Los Angeles Real Estate Transaction Attorneys

The Darvish Firm structures Los Angeles real estate deals so they close cleanly and stay out of court. From residential purchases in Beverly Hills and Santa Monica to Century City commercial acquisitions and leases, our attorneys draft, negotiate, and review the documents that carry the real risk — purchase agreements, disclosures, title, escrow, and financing. We think like litigators while papering the deal, catching the ambiguities that later become lawsuits.

Real Estate Expertise:

The Darvish Firm specializes in representing clients in real estate transactions. Elan Darvish, a practicing attorney and a California Real Estate Broker, has a proven track record and wealth of knowledge to effectively handle all types of real estate transactions. He continually provides consulting services for various lenders, escrow agents, brokers, private equity firms and borrowers in Southern California. We represent clients in all aspects of buying and selling Real Estate in California to ensure our Clients’ transactions are carefully handled to identify potential risks, and to achieve our Clients’ goals.

Real Estate Solutions:

  1. Preparing, Negotiating and Reviewing Purchase and Sale Contracts
  2. Preparing Guarantor Agreements
  3. Recording First Deeds
  4. Securitizing Collateral
  5. Preparing, Reviewing and Advising on Loan Documents
  6. Preparing, Negotiating and Reviewing Residential Leases
  7. Preparing, Negotiating and Reviewing Commercial Leases
  8. Preparing and Reviewing Easements
  9. Preparing and Handling Escrow Matters
  10. Preparing and Reviewing Assignments
  11. Preparing Real Estate Investment Partnerships
  12. Land Development
  13. Brokerage Representations for Buyers and Sellers
  14. Establishing and renegotiating commercial real estate leases
  15. Preparing and Reviewing Mortgages and Deed of Trust

Real Estate Transaction Matters We Handle

Los Angeles Real Estate Transaction Attorneys

Residential & Commercial Purchase and Sale Agreements

Whether you are buying a home in Pasadena or a mixed-use building in Downtown Los Angeles, the purchase and sale agreement governs every material term — price, contingencies, financing, closing, and remedies on default. We draft and negotiate PSAs, including CAR-form residential contracts and heavily negotiated commercial agreements, and add protective provisions on inspection periods, contingency removal, liquidated damages, and specific performance. California treats real property as unique, so specific performance is often available where money damages are inadequate. Clear, enforceable terms up front prevent the disputes that later end up at the Stanley Mosk Courthouse. We tailor each agreement to the deal and to your risk tolerance rather than relying on boilerplate.

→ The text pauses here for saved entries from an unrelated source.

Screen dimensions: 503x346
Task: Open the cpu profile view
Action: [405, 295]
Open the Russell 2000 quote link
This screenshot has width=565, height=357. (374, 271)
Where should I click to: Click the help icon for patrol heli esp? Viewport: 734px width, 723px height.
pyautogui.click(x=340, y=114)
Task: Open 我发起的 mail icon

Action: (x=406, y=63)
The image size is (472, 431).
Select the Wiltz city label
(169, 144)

Commercial Lease Negotiation

Commercial leases in Los Angeles are long, one-sided, and easy to misread. We negotiate and review office, retail, and industrial leases across Century City, Beverly Hills, and Long Beach, focusing on the terms that decide cost and control: base rent and escalations, CAM and operating-expense pass-throughs, tenant improvement allowances, exclusivity, assignment and subletting, personal guaranties, default and cure, and options to renew or expand. We flag audit rights and caps that protect tenants from runaway charges, and for landlords we tighten default remedies and security. Because California landlord-tenant protections that cover residential leases largely do not apply commercially, the written lease controls — so getting it right before signing is essential.

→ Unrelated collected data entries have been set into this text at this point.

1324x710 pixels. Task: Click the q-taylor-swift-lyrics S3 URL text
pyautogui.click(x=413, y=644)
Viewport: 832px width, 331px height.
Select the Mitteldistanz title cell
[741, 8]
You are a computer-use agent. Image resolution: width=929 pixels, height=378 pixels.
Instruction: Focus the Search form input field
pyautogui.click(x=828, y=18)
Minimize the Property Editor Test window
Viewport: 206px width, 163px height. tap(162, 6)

Seller Disclosures & Compliance

California imposes some of the broadest seller-disclosure duties in the country. Sellers of residential property must deliver a Transfer Disclosure Statement (Civil Code §1102 et seq.), a Natural Hazard Disclosure, and disclosures on lead paint, Mello-Roos, and known material defects. Sellers must disclose facts materially affecting value or desirability that a buyer could not reasonably discover — a duty that survives 'as-is' clauses. Nondisclosure is a leading source of post-closing litigation. We help sellers disclose completely and defensibly, and help buyers evaluate what they received. Learn more in our guide to California real estate disclosure requirements.

Title & Escrow Review

Title and escrow are where a transaction quietly goes wrong. We review preliminary title reports and the underlying exceptions — easements, CC&Rs, liens, encroachments, and clouds on title — and coordinate with title officers to clear or insure over problems before closing. We advise on the appropriate title-insurance coverage (owner's versus lender's policies, ALTA extended coverage) and review escrow instructions so they match the negotiated deal terms. Catching a defect during escrow is inexpensive; discovering it after recording can require a quiet title action. Our review is designed to surface and resolve these issues while you still have leverage to walk or renegotiate.

Easements & Access Agreements

Access, utilities, shared driveways, and encroachments create some of the most persistent disputes between neighbors and co-owners in Los Angeles County. We draft and review express easements, access and ingress-egress agreements, shared-use and maintenance agreements, and license agreements, and we analyze prescriptive and implied easement risks before you buy. On hillside and irregular lots common in the Hollywood Hills and Pasadena, an unrecorded or ambiguous access right can make a property unusable. We ensure easements are properly recorded, adequately described, and allocate maintenance and liability clearly, so the right to use land is not left to later argument or litigation.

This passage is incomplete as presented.